Does Bigdata 1.1 have a known issue with handling queries during a lengthy import/update? We're using the NanoSparqlServer with bigdata 1.1, and are seeing the journal file drastically expand when doing a simple file update/import with an N3-formatted file of about 13M triples. The file size goes from 11GB to over 200GB, when the disk runs out of space.
The file is streamed using the url http://bigdata.somewhere.org/sparql?context-uri=http://some.org/context/1 using POST and with Content-Type header set correctly.
This import/update is happening in a nightly job, and there are some status pings hitting Bigdata during this time - hence my suspicion that those pings (causing queries) may be what's behind the dramatic journal file expansion that we're seeing. Is that possible?
I should add that when compacting the blown-up journal file (showing as 191GB on disk), Bigdata realizes that it's not really nearly that big:
bytes used: before=15788307610, after=11709998572, reducedBy=26%
Ola, there are no known bugs related to RWStore recycling, long running imports, etc. You need to make sure that there are no query connections that are being held open across long running loads. Query connections that are left open will pin history and prevent the RWStore from recycling storage. You also should be using the recycler mode (minReleaseTime=1) rather than session protection (the default). This is all covered on the wiki. Please see the links from the home page on the RWStore and transaction support. Every time we have looked at this, it has always come down to an application problem. You can use the com.bigdata.txLog to help you analyze this. minReleaseTime and the txLog are described on the wiki.

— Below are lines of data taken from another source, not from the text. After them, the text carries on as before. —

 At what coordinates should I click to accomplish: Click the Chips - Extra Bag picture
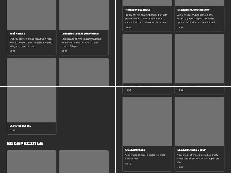tap(31, 104)
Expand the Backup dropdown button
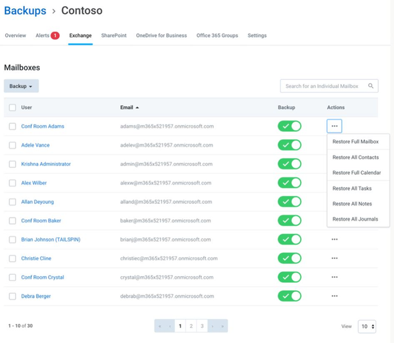The image size is (394, 343). click(21, 86)
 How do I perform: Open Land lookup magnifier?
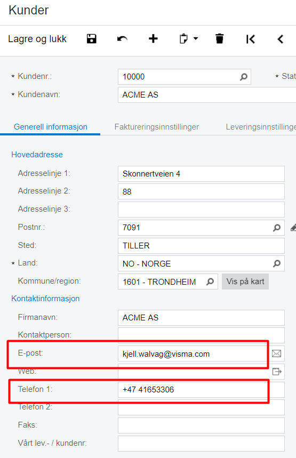[x=277, y=263]
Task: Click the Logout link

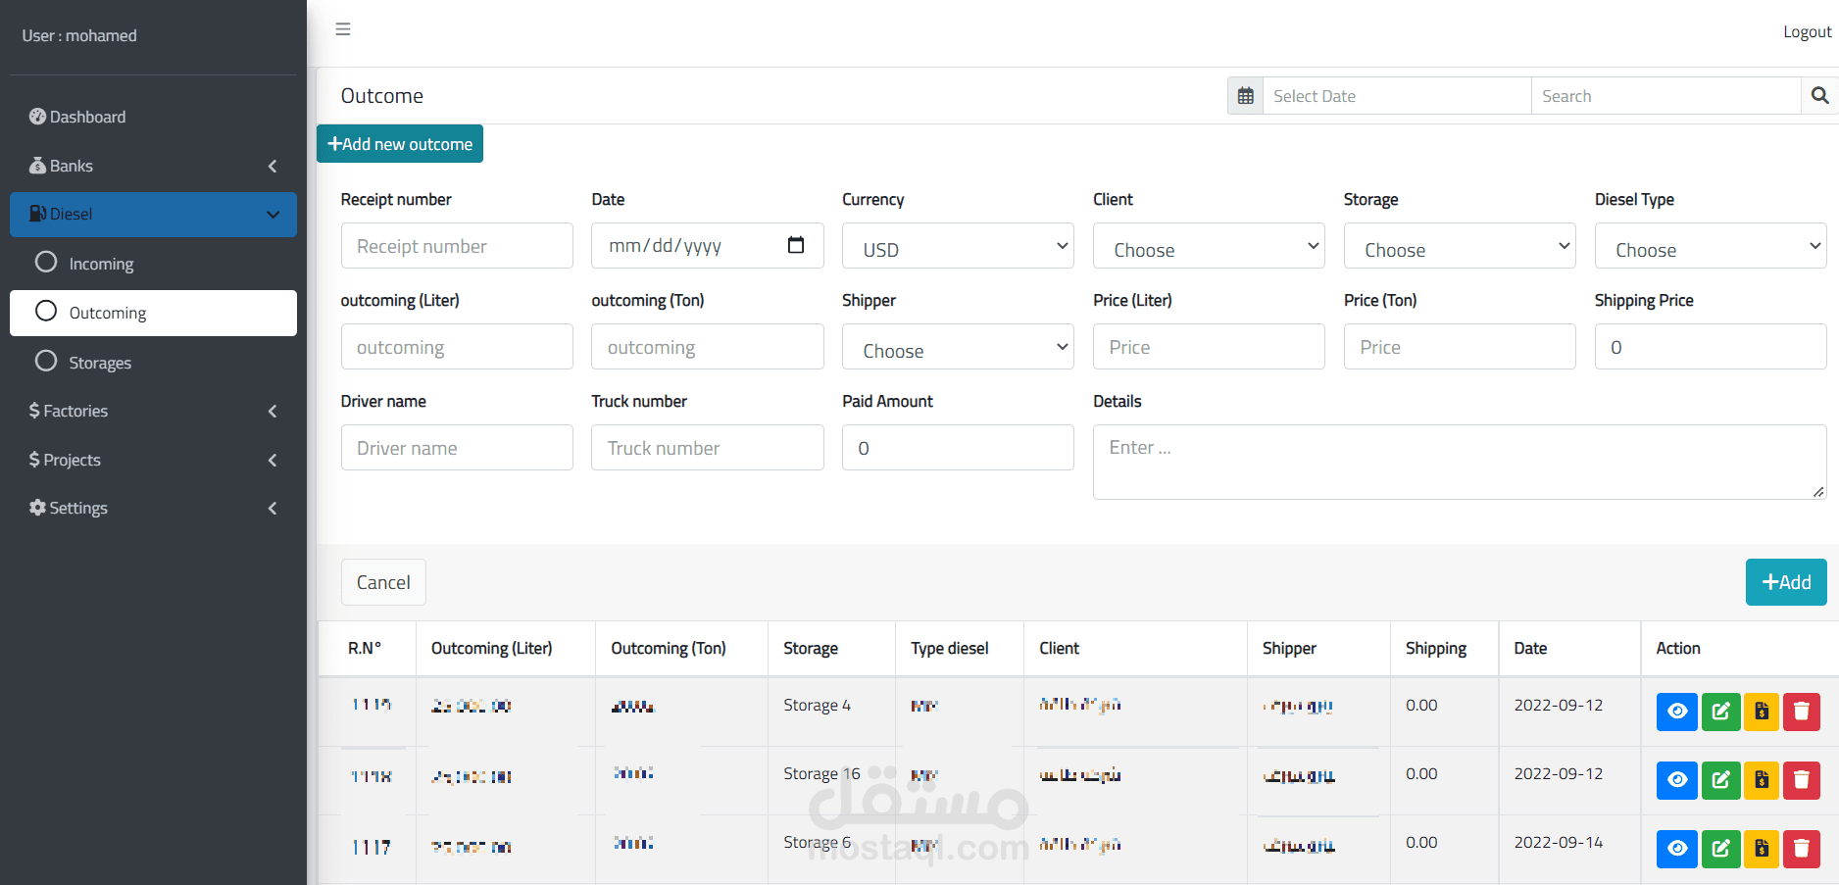Action: (x=1807, y=31)
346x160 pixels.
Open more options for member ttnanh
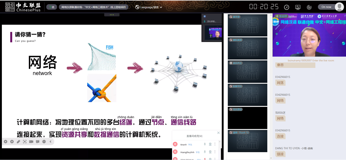point(215,144)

The #of index pages that are touched during an update has to do with the distribution of the keys in those indices, A pathological case would have randomly distributed keys (UUIDs…).
Thanks, Bryan. Just to clarify, "Query connections that are left open" - would they show up on the NanoSparqlServer status page (http://bigdata.somewhere.org:8080/triplemap_store/status) in the "Running query count" section?
the com.bigdata.txLog is at a lower level. It reports directly on what the RWStore is observing. The running query count reports on the entries in a concurrent hash map for the query engine.
Are you asking about bigdata 1.1.0? Or about the SPARQL 1.1 support in bigdata? If you are talking about bigdata 1.1.0, please upgrade.
After upgrading to bidata 1.2.2 and implementing the config change you suggested (com.bigdata.service.AbstractTransactionService.minReleaseAge=1), we're not seeing an impact on the rapid growth of the journal file during import.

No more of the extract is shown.